Microsoft Exchange Server has been the talk of the cybersecurity world during the first months of 2020. A major vulnerability allowed state sponsored threat actors to breach the servers of tens of thousands of customers. Microsoft has now released a new update of security patches for Exchange Server.
This latest release tackles new Remote Code Execution (RCE) flaws in the platform. Microsoft is warning customers to update their Exchange Server as quickly as possible, although no exploit for these vulnerabilities has been observed in the wild. The company was told of the vulnerabilities by the National Security Agency (NSA).
Microsoft Exchange Server is in the midst of an attack through an exploit first used by the HAFNIUM group. More threat groups have since targeted the exploit. Microsoft has sent out patches for all versions of the service, including those out of support.

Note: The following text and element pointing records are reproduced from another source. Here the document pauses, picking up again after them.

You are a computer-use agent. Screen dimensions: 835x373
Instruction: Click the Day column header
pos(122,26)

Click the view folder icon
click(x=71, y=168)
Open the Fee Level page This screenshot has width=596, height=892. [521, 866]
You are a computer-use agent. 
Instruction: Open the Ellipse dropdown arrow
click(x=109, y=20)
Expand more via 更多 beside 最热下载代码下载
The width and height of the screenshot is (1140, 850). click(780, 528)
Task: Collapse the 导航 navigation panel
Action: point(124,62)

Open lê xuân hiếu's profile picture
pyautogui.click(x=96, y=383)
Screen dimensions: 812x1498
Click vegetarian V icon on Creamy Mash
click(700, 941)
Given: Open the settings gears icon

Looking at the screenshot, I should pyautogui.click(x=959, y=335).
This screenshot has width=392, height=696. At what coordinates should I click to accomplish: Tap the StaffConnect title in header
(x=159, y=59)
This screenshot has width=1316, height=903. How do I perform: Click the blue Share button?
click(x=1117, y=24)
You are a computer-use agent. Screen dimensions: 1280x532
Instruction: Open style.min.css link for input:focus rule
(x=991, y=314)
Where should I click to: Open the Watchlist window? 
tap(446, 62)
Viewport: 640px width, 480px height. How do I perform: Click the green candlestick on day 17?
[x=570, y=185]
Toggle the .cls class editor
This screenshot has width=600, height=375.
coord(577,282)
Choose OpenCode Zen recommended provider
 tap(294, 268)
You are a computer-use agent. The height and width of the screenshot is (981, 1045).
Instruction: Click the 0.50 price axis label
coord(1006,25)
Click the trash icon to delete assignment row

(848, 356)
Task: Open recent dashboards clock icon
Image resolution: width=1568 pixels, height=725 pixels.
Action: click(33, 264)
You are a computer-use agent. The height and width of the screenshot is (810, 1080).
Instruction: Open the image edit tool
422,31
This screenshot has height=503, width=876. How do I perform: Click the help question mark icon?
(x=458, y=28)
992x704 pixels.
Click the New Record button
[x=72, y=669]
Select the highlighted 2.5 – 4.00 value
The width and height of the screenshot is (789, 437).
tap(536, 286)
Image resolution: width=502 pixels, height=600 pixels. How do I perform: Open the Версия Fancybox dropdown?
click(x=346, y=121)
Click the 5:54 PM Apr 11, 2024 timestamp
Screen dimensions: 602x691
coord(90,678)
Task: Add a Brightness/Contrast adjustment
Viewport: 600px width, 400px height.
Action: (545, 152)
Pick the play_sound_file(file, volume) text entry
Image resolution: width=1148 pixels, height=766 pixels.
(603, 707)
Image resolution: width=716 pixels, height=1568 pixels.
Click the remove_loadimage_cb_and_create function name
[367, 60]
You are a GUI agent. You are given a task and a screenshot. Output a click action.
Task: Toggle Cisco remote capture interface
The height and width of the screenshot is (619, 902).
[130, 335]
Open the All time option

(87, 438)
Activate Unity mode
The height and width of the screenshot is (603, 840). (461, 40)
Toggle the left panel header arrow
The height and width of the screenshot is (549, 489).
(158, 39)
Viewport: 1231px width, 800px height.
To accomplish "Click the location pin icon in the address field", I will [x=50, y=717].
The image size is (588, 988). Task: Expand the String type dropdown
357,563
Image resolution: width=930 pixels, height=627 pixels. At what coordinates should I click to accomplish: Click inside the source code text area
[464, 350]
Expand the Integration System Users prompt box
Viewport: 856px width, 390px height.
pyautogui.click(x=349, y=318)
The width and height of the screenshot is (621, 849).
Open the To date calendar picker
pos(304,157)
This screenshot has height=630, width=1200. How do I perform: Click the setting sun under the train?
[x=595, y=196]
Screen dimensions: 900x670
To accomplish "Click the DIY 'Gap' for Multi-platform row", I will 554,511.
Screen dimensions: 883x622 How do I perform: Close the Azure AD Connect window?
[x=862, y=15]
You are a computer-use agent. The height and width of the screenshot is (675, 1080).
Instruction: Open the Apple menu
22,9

Microsoft says updating Exchange Server is the best way to avoid the exploit. Furthermore, the company has launched a tool to help customers know if they have been breached.
These security updates are specifically for Microsoft Exchange Server 2013 CU23, Exchange Server 2016 CU19/CU20, and Exchange Server 2019 CU8/CU9. If you don't run any of those cumulative updates, you should update to those versions first. One you have, the latest patches can be applied and Exchange Server should be protected against the old vulnerabilities and the new ones.
Tackling the Ongoing Problem
The attacks on Microsoft Exchange Server customers is ongoing, although more organizations are now patching. There's a chance many businesses have been attacked and the FBI is now targeting these exploits.
In a statement this week, the Department of Justice confirmed the FBI has the authorization to remove web shells on compromised servers if they are related to the exploit. While that's a nice backup for organizations, it is worrying that the FBI can do this without the customer knowing.
“Many infected system owners successfully removed the web shells from thousands of computers. Others appeared unable to do so, and hundreds of such web shells persisted unmitigated,” the department said.
“This operation removed one early hacking group's remaining web shells which could have been used to maintain and escalate persistent, unauthorized access to US networks.”